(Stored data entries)

::::

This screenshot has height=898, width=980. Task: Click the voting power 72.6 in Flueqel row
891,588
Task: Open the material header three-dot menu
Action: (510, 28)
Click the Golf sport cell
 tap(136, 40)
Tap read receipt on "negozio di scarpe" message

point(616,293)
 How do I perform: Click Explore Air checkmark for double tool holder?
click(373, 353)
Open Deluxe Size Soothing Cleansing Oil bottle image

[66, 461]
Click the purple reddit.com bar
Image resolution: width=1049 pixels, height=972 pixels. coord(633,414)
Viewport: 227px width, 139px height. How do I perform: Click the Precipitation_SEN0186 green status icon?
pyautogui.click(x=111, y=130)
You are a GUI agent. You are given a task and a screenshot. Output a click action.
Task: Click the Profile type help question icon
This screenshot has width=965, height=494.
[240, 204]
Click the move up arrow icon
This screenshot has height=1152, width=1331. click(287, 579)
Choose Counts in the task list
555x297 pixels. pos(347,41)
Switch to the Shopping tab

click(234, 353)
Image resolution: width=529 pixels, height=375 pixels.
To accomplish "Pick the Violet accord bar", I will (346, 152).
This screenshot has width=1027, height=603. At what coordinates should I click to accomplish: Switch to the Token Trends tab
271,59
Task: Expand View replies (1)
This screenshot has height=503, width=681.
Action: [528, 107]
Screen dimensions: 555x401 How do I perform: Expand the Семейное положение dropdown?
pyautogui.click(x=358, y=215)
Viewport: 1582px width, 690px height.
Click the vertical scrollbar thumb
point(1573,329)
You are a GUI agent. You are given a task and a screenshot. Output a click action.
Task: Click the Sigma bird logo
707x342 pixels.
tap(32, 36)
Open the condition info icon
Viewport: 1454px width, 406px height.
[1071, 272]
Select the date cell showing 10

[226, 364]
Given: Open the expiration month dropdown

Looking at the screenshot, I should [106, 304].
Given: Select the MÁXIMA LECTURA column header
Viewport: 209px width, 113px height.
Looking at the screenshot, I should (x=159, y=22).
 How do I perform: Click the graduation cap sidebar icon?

::::

● **WORK INSTRUCTIONS**
Beginning at the line that contains "707x342 pixels.", reproduce every line down to the last line of the entries above, exactly and only those.

● **ANSWER TO THE EXERCISE**
707x342 pixels.
tap(32, 36)
Open the condition info icon
Viewport: 1454px width, 406px height.
[1071, 272]
Select the date cell showing 10

[226, 364]
Given: Open the expiration month dropdown

Looking at the screenshot, I should [106, 304].
Given: Select the MÁXIMA LECTURA column header
Viewport: 209px width, 113px height.
Looking at the screenshot, I should (x=159, y=22).
 How do I perform: Click the graduation cap sidebar icon?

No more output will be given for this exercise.